◆ Bacaan untuk Ditelaah:
◆ ◆ ◆ ◆
Friday 10 October 2014

MENGGUGAT ELITIS ACEH

Jumat, 10 Oktober 2014

Oleh : Zahrul Fadhi Johan
(Catatan yang tercecer 4 Maret 2014)

Aceh merupakan salah satu daerah yang menyandang predikat istimewa yang disematkan oleh pemerintah pusat sebagaimana daerah lainnya seperti  Daerah Istimewa Jakarta, Yogyakarta dan Papua. Sejak tahun 2005 silam, setelah penandatangan MOU Helsinki, Aceh telah diberikan kemandirian dan kewenangan khusus untuk mengatur  pemerintahan sendiri (self government) yang telah tertuang dalam Undang-Undang Pemerintah Aceh (UUPA).

Salah satu implementasi dalam pemberlakuan UUPA adalah terbentuknya partai lokal Aceh sebagai peserta pemilu sejak tahun 2009 sampai sekarang. Partai lokal peserta pemilu legislatif merupakan representasi dari buah perjuangan Gerakan Aceh Merdeka (GAM) selama berlangsungnya konflik Aceh, pembentukan itu bertujuan untuk menyalurkan aspirasi rakyat Aceh baik di tingkat Kabupaten-Kota maupun tingkat Provinsi.

Cita-cita dari perjuangan GAM dan rakyat Aceh berbanding terbalik dengan apa yang sedang terjadi di Aceh dewasa ini. Setelah terpilihnya Gubernur dan wakil gubernur, bupati dan wakil bupati, wali kota dan wakil wali kota pada Pemilukada 2012 silam, yang mayoritas berasal dari partai lokal Aceh, hingga saat ini masih banyak rakyat Aceh yang belum merasakan kesejahteraan. Hal tersebut disebabkan karena faktor krisis ekonomi yang berkepanjangan.
◆ ◆ ◆ ◆
◆ Data yang Diberikan:
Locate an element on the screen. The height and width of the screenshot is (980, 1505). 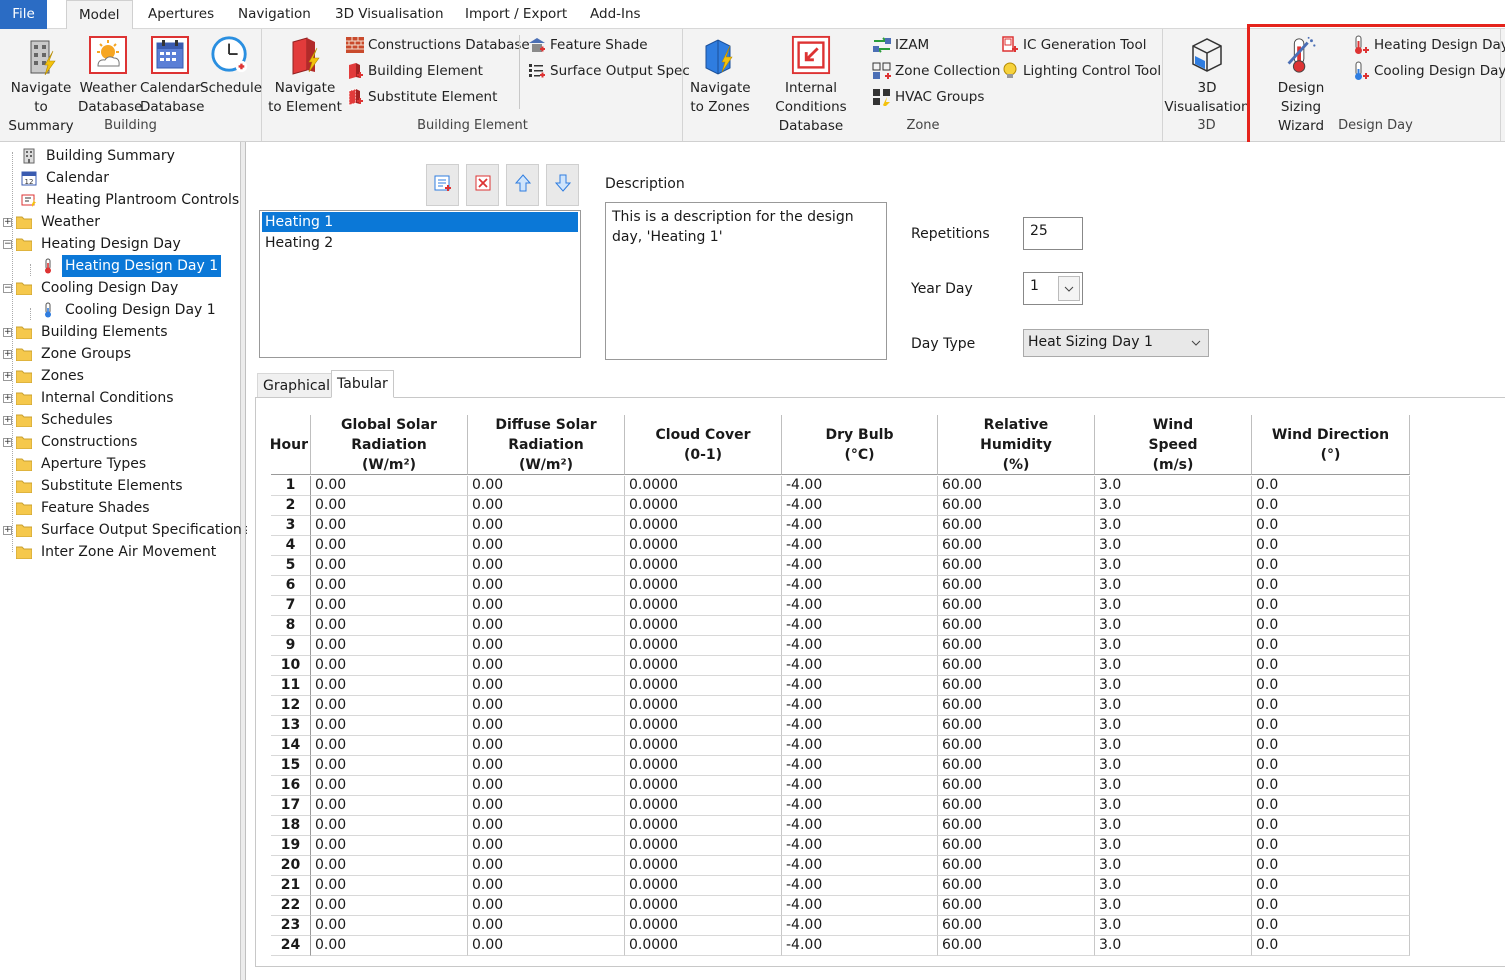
◆ ◆ ◆ ◆
◆ Soal Latihan:
1. Sejak tahun berapa partai lokal Aceh menjadi peserta pemilu menurut tulisan tentang Aceh?
2. Perpanjang tulisan tentang Aceh dengan melanjutkannya setelah kalimat terakhir yang ada.
Data di atas diambil dari sumber lain.

◆ Jawaban Tiap Soal:
1. Sejak tahun 2009.

2.
Aliran dana dari pemerintahan daerah yang berjumlah Triliunan Rupiah hanya mengalir kepada sebagian kelompok tertentu, sedangkan kelompok dan golongan lain yang tidak dekat dengan pihak penguasa hanya dapat menyaksikan golongan mereka yang berfoya-foya dengan uang rakyat. Akibatnya masih banyaknya remaja di Aceh yang putus sekolah karena keterbatasan dana, banyaknya fakir miskin dan kaum dhuafa di pelosok-pelosok desa, harga sembako yang melambung tinggi di pasaran, dan masih banyak peminta derma di pingigiran jalan dan tempat umum, itu menjadi bukti kecil dari pengaruh krisis ekonomi dalam masyarakat.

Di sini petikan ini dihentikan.